Material for this task:
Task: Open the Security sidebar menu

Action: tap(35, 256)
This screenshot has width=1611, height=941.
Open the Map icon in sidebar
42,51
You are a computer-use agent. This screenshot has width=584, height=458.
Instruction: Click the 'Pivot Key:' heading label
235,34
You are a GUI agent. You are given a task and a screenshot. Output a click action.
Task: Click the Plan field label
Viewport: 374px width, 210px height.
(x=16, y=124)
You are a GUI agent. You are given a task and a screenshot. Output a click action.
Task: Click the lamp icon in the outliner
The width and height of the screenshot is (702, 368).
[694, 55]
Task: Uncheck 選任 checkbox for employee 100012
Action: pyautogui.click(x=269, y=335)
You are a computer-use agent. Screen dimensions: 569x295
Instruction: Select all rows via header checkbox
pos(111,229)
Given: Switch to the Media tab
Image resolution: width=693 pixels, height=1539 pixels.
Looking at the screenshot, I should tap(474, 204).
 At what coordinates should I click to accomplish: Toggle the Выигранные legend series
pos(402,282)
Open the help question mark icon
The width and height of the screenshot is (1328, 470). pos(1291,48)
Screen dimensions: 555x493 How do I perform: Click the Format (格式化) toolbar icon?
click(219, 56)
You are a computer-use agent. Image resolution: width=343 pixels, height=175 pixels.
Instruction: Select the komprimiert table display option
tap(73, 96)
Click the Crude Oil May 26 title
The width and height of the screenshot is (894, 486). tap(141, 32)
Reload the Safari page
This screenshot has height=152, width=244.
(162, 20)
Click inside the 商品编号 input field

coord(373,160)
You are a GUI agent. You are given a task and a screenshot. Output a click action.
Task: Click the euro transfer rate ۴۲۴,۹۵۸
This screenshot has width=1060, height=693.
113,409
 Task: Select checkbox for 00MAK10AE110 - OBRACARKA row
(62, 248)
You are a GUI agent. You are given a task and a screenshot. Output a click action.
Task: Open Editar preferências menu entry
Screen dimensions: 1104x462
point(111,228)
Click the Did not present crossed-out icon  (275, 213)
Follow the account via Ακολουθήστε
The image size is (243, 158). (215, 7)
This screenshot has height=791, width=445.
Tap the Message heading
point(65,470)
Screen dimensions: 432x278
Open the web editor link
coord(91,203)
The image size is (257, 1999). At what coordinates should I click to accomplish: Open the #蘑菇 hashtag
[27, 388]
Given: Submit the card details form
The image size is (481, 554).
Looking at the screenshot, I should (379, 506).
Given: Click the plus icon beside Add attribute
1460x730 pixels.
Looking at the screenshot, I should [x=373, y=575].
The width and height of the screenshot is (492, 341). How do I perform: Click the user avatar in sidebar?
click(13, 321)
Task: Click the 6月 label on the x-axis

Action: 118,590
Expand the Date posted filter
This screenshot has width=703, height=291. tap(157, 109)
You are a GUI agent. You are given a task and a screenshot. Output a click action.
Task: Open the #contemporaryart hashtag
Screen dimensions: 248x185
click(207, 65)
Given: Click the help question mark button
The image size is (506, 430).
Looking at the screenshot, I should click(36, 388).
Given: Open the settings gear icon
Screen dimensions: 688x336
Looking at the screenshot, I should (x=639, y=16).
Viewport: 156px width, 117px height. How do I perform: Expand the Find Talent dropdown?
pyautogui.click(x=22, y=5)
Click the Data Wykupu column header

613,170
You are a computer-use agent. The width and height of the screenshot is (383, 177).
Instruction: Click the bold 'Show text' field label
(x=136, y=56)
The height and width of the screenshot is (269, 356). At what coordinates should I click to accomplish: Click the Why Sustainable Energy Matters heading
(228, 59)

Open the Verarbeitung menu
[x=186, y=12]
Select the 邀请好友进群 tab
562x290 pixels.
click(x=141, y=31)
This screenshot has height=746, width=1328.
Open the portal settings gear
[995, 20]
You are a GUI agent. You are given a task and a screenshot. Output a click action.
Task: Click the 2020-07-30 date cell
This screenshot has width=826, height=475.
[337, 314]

What is expected:
Within the material above, transcribe exactly the lines that run from the line holding "Given: Click the plus" through the line holding "Task: Open the #contemporaryart hashtag".

Result:
Given: Click the plus icon beside Add attribute
1460x730 pixels.
Looking at the screenshot, I should [x=373, y=575].
The width and height of the screenshot is (492, 341). How do I perform: Click the user avatar in sidebar?
click(13, 321)
Task: Click the 6月 label on the x-axis

Action: 118,590
Expand the Date posted filter
This screenshot has width=703, height=291. tap(157, 109)
You are a GUI agent. You are given a task and a screenshot. Output a click action.
Task: Open the #contemporaryart hashtag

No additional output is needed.